Edit the records below so that each "GUI agent" becomes "UI agent", with nothing else changed.

━━━ AVAILABLE RECORDS

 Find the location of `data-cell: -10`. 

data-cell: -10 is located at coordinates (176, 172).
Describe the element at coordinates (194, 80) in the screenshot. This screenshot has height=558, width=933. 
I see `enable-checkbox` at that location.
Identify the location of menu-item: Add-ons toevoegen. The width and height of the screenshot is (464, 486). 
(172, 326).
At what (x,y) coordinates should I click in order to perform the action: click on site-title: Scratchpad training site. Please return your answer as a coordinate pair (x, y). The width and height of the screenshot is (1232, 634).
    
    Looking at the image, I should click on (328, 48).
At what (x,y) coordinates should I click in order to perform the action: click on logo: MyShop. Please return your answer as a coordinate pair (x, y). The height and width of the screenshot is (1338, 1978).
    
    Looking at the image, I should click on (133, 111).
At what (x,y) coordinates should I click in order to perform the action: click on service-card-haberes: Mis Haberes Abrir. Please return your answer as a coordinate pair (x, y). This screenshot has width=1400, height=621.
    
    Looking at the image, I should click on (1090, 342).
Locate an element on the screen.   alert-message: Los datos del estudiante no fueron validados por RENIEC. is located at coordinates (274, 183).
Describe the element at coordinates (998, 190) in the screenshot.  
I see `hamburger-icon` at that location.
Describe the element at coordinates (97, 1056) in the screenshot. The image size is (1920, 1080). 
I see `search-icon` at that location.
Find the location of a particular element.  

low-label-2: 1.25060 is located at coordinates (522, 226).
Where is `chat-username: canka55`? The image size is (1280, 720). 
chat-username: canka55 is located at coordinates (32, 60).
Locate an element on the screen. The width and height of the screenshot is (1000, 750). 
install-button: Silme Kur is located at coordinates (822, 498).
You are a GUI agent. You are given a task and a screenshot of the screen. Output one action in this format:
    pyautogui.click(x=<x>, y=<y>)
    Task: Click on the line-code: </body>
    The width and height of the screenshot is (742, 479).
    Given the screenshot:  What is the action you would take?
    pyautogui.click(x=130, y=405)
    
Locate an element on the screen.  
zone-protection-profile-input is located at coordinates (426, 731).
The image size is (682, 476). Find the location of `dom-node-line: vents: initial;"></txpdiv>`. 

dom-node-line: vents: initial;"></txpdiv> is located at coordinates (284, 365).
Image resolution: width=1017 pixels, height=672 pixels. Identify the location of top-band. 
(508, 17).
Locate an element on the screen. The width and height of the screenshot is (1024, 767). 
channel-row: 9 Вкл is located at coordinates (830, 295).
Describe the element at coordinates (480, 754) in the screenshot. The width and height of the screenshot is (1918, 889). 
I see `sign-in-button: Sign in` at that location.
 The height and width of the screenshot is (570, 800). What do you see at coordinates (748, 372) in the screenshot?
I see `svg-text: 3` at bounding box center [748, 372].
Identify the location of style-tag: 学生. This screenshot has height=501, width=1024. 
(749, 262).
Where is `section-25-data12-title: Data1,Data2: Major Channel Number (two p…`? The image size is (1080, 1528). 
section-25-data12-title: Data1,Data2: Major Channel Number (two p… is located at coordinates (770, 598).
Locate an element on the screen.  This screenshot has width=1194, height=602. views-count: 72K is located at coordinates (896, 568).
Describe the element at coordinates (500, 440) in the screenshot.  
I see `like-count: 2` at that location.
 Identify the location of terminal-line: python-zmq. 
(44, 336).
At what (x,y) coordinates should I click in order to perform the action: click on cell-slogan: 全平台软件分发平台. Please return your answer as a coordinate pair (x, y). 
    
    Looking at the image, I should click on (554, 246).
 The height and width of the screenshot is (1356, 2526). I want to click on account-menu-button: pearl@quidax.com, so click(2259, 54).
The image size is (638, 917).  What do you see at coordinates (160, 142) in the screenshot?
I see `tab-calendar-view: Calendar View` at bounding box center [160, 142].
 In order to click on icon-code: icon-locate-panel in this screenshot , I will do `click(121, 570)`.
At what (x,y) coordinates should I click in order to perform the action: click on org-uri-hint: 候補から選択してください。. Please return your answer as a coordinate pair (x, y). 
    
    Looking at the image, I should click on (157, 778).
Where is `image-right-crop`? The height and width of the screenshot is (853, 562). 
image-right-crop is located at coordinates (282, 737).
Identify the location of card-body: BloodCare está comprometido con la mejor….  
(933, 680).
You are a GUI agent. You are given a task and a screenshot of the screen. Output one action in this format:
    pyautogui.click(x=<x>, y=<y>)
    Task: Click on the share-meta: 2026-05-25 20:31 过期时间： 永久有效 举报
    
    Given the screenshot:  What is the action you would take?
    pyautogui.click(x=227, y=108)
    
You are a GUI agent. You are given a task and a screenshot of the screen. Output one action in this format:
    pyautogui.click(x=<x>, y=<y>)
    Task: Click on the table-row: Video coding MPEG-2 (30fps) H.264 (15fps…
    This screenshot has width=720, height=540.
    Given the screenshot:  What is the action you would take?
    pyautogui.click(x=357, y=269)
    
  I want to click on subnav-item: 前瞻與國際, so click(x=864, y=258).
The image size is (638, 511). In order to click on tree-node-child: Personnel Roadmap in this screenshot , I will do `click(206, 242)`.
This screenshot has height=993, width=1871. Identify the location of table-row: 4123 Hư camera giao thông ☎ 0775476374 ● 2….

━━━━━━

■ **RESULT**:
 Find the location of `data-cell: -10`. 

data-cell: -10 is located at coordinates (176, 172).
Describe the element at coordinates (194, 80) in the screenshot. This screenshot has height=558, width=933. 
I see `enable-checkbox` at that location.
Identify the location of menu-item: Add-ons toevoegen. The width and height of the screenshot is (464, 486). 
(172, 326).
At what (x,y) coordinates should I click in order to perform the action: click on site-title: Scratchpad training site. Please return your answer as a coordinate pair (x, y). The width and height of the screenshot is (1232, 634).
    
    Looking at the image, I should click on (328, 48).
At what (x,y) coordinates should I click in order to perform the action: click on logo: MyShop. Please return your answer as a coordinate pair (x, y). The height and width of the screenshot is (1338, 1978).
    
    Looking at the image, I should click on (133, 111).
At what (x,y) coordinates should I click in order to perform the action: click on service-card-haberes: Mis Haberes Abrir. Please return your answer as a coordinate pair (x, y). This screenshot has width=1400, height=621.
    
    Looking at the image, I should click on (1090, 342).
Locate an element on the screen.   alert-message: Los datos del estudiante no fueron validados por RENIEC. is located at coordinates (274, 183).
Describe the element at coordinates (998, 190) in the screenshot.  
I see `hamburger-icon` at that location.
Describe the element at coordinates (97, 1056) in the screenshot. The image size is (1920, 1080). 
I see `search-icon` at that location.
Find the location of a particular element.  

low-label-2: 1.25060 is located at coordinates (522, 226).
Where is `chat-username: canka55`? The image size is (1280, 720). 
chat-username: canka55 is located at coordinates (32, 60).
Locate an element on the screen. The width and height of the screenshot is (1000, 750). 
install-button: Silme Kur is located at coordinates (822, 498).
You are a UI agent. You are given a task and a screenshot of the screen. Output one action in this format:
    pyautogui.click(x=<x>, y=<y>)
    Task: Click on the line-code: </body>
    The width and height of the screenshot is (742, 479).
    Given the screenshot:  What is the action you would take?
    pyautogui.click(x=130, y=405)
    
Locate an element on the screen.  
zone-protection-profile-input is located at coordinates (426, 731).
The image size is (682, 476). Find the location of `dom-node-line: vents: initial;"></txpdiv>`. 

dom-node-line: vents: initial;"></txpdiv> is located at coordinates (284, 365).
Image resolution: width=1017 pixels, height=672 pixels. Identify the location of top-band. 
(508, 17).
Locate an element on the screen. The width and height of the screenshot is (1024, 767). 
channel-row: 9 Вкл is located at coordinates (830, 295).
Describe the element at coordinates (480, 754) in the screenshot. The width and height of the screenshot is (1918, 889). 
I see `sign-in-button: Sign in` at that location.
 The height and width of the screenshot is (570, 800). What do you see at coordinates (748, 372) in the screenshot?
I see `svg-text: 3` at bounding box center [748, 372].
Identify the location of style-tag: 学生. This screenshot has height=501, width=1024. 
(749, 262).
Where is `section-25-data12-title: Data1,Data2: Major Channel Number (two p…`? The image size is (1080, 1528). 
section-25-data12-title: Data1,Data2: Major Channel Number (two p… is located at coordinates (770, 598).
Locate an element on the screen.  This screenshot has width=1194, height=602. views-count: 72K is located at coordinates (896, 568).
Describe the element at coordinates (500, 440) in the screenshot.  
I see `like-count: 2` at that location.
 Identify the location of terminal-line: python-zmq. 
(44, 336).
At what (x,y) coordinates should I click in order to perform the action: click on cell-slogan: 全平台软件分发平台. Please return your answer as a coordinate pair (x, y). 
    
    Looking at the image, I should click on (554, 246).
 The height and width of the screenshot is (1356, 2526). I want to click on account-menu-button: pearl@quidax.com, so click(2259, 54).
The image size is (638, 917).  What do you see at coordinates (160, 142) in the screenshot?
I see `tab-calendar-view: Calendar View` at bounding box center [160, 142].
 In order to click on icon-code: icon-locate-panel in this screenshot , I will do `click(121, 570)`.
At what (x,y) coordinates should I click in order to perform the action: click on org-uri-hint: 候補から選択してください。. Please return your answer as a coordinate pair (x, y). 
    
    Looking at the image, I should click on (157, 778).
Where is `image-right-crop`? The height and width of the screenshot is (853, 562). 
image-right-crop is located at coordinates (282, 737).
Identify the location of card-body: BloodCare está comprometido con la mejor….  
(933, 680).
You are a UI agent. You are given a task and a screenshot of the screen. Output one action in this format:
    pyautogui.click(x=<x>, y=<y>)
    Task: Click on the share-meta: 2026-05-25 20:31 过期时间： 永久有效 举报
    
    Given the screenshot:  What is the action you would take?
    pyautogui.click(x=227, y=108)
    
You are a UI agent. You are given a task and a screenshot of the screen. Output one action in this format:
    pyautogui.click(x=<x>, y=<y>)
    Task: Click on the table-row: Video coding MPEG-2 (30fps) H.264 (15fps…
    This screenshot has width=720, height=540.
    Given the screenshot:  What is the action you would take?
    pyautogui.click(x=357, y=269)
    
  I want to click on subnav-item: 前瞻與國際, so click(x=864, y=258).
The image size is (638, 511). In order to click on tree-node-child: Personnel Roadmap in this screenshot , I will do `click(206, 242)`.
This screenshot has height=993, width=1871. Identify the location of table-row: 4123 Hư camera giao thông ☎ 0775476374 ● 2….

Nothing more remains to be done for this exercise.